Japan Passes Law Recognizing Crypto as Financial Assets

Japan has passed legislation recognizing crypto-assets as financial assets under the Financial Instruments and Exchange Act, reshaping digital asset regulation.

Japan has approved legislation that formally recognizes crypto-assets as financial assets under the Financial Instruments and Exchange Act (FIEA), completing one of the country's most significant digital asset regulatory reforms since it first established a licensing regime for cryptocurrency exchanges nearly a decade ago.

According to Japanese public broadcaster NHK, the legislation was approved by the National Diet on Wednesday, shifting crypto-assets from regulation primarily under the Payment Services Act to Japan's principal financial markets legislation. The reform follows recommendations published earlier this year by the Financial Services Agency (FSA), which argued that crypto markets had matured sufficiently to require a framework more closely aligned with traditional financial products.

The move does not classify cryptocurrencies as securities. Instead, the amended law establishes crypto-assets as a distinct category of financial assets within the FIEA, bringing them under broader market conduct and investor protection rules.

From payment instrument to financial asset

Japan was among the first major economies to regulate cryptocurrencies, introducing exchange registration requirements under the Payment Services Act following the collapse of Mt. Gox.

While that framework focused largely on payments, custody and anti-money laundering compliance, regulators have increasingly viewed crypto-assets as investment products used by institutional and retail investors.

The FSA's Working Group on Crypto-asset Systems recommended moving crypto regulation into the FIEA, arguing that market evolution required stronger disclosure obligations, enhanced cybersecurity requirements and protections comparable to those applied in securities markets. The report also proposed introducing insider trading rules and expanding the Securities and Exchange Surveillance Commission's enforcement powers.

The newly approved legislation follows those recommendations.
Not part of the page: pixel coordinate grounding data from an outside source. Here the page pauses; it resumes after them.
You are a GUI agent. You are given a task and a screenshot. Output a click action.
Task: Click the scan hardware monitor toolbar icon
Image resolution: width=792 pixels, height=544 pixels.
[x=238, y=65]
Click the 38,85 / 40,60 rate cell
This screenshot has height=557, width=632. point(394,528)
What changes under the new framework

Although detailed implementation rules will be developed before the legislation takes effect, several core policy changes have already been outlined by the FSA.

According to the agency's published reform report, the new framework includes:

  • Recognition of crypto-assets as financial assets under the FIEA.
  • Insider trading prohibitions covering crypto-assets.
  • Enhanced disclosure requirements for issuers.
  • Stronger cybersecurity and custody standards for Crypto-asset Exchange Service Providers (CASPs).
  • Increased penalties for unregistered crypto businesses.
  • Regulation of crypto investment advisory and management services.
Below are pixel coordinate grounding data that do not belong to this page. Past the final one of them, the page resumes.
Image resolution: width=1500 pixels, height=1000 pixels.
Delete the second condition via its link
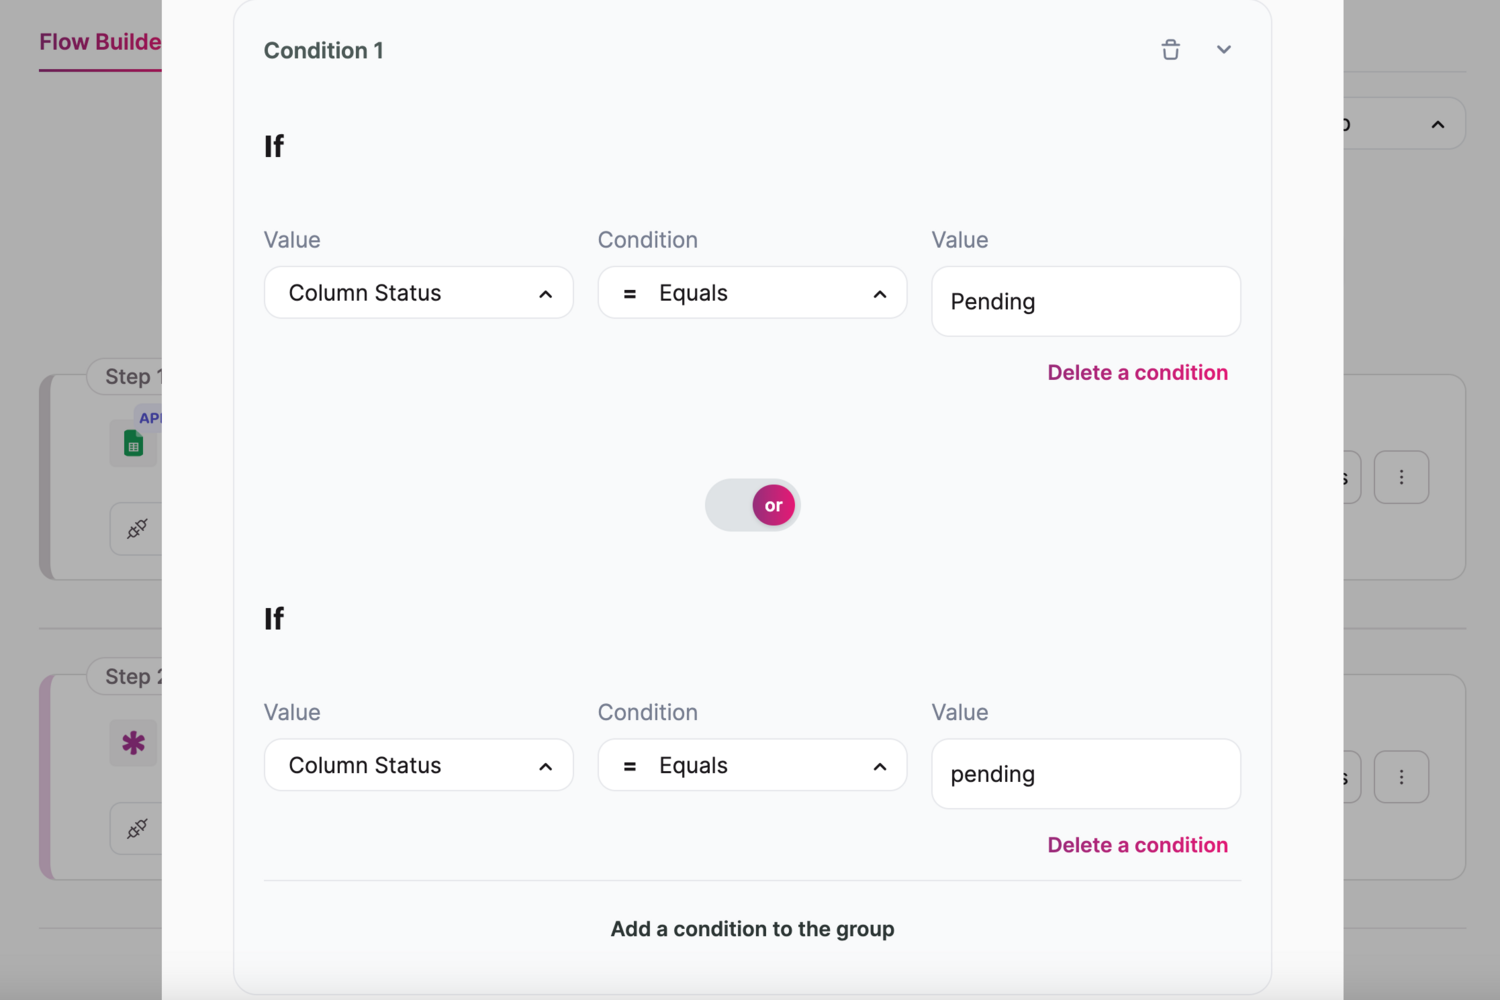1137,845
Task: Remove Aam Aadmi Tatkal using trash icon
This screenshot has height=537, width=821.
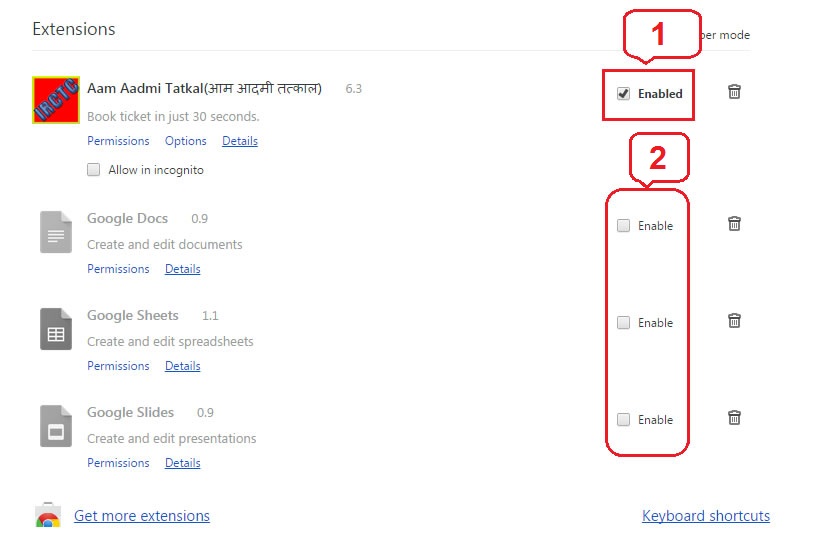Action: [734, 92]
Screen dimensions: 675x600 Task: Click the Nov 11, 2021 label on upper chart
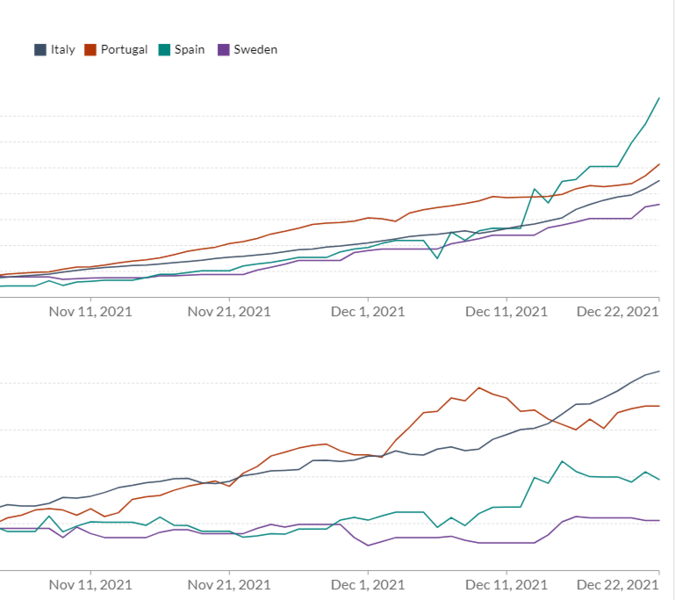(x=90, y=311)
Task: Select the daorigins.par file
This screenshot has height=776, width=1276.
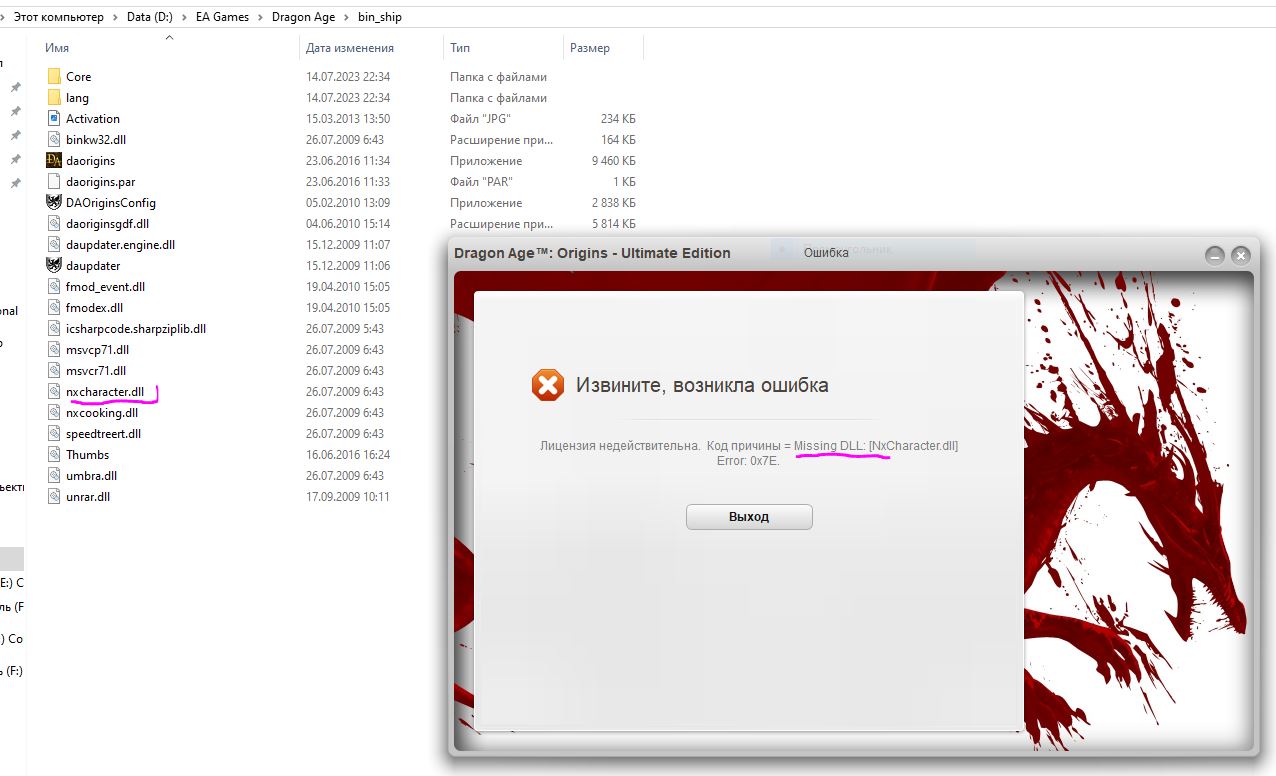Action: point(100,182)
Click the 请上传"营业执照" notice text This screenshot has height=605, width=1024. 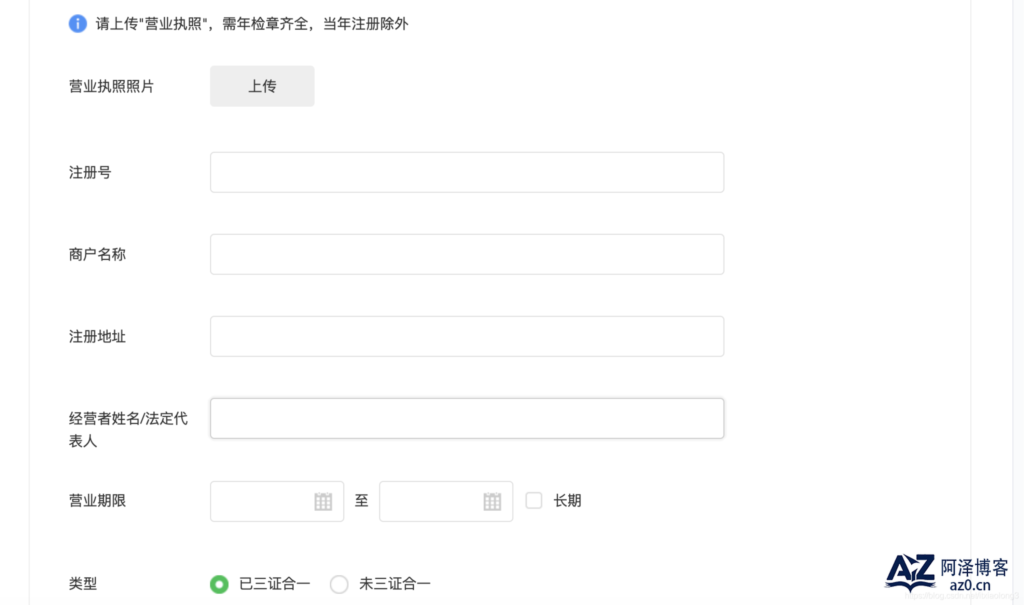[252, 24]
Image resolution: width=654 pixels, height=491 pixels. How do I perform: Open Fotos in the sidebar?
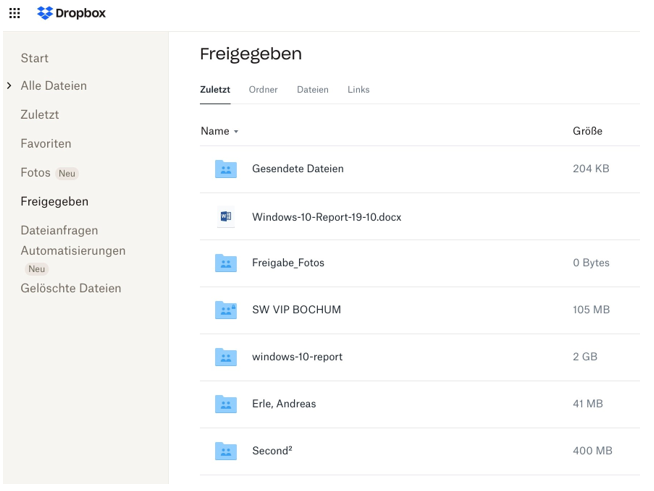tap(35, 173)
Importantly, the legislation distinguishes crypto-assets from securities rather than treating them as identical financial instruments. NFTs and certain stablecoins regulated separately under Japan's Payment Services Act are expected to remain outside this specific definition unless future amendments provide otherwise.

Why the reform matters

The legislation represents a structural shift in Japan's approach to digital assets.
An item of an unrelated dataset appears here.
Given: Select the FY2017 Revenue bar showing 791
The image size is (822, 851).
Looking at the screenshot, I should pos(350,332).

By placing crypto-assets within Japan's principal financial markets law, regulators gain access to broader enforcement tools traditionally used for securities markets, including measures against market manipulation and insider trading.

The reform could also provide greater regulatory certainty for institutional investors considering digital asset products in Japan.

Earlier this year, Bloomberg reported that the proposed framework could eventually support additional products, including exchange-traded funds (ETFs), although the legislation itself does not authorize crypto ETFs. Those decisions would require separate regulatory action.

For exchanges and market participants, the transition may require significant compliance adjustments, particularly around governance, disclosure and market surveillance.

Implementation will take time

Although parliament has approved the legislation, the new regime will not take effect immediately.

The FSA must still finalize implementing regulations, supervisory guidance and operational requirements before exchanges begin operating under the amended framework.

Industry participants will also monitor potential tax reforms.

Japan currently taxes many individual crypto gains under progressive income tax rules, but policymakers have separately discussed aligning crypto taxation more closely with securities investments. Those proposals remain separate from the legislation approved this week and have not yet been enacted.

International context

Japan's reform comes as several major jurisdictions continue refining digital asset regulation.

The European Union has implemented the Markets in Crypto-Assets (MiCA) framework, while the United States continues debating comprehensive federal market structure legislation.

Rather than copying either approach, Japan has opted to integrate crypto-assets into its existing financial market architecture while maintaining a separate legal classification from traditional securities.

That strategy reflects Japan's long-standing emphasis on combining technological innovation with investor protection and market integrity.

What happens next

Attention now turns to implementation.

Market participants will be watching for:

  • Publication of implementing regulations by the FSA.
  • Timelines for compliance by registered exchanges.
  • Guidance on disclosure and reporting obligations.
  • Clarification of insider trading enforcement.
  • Potential future proposals concerning crypto ETFs and tax reform.

The legislation establishes a new legal foundation for Japan's digital asset market, but its practical impact will depend on how regulators translate the law into detailed supervisory rules over the coming months.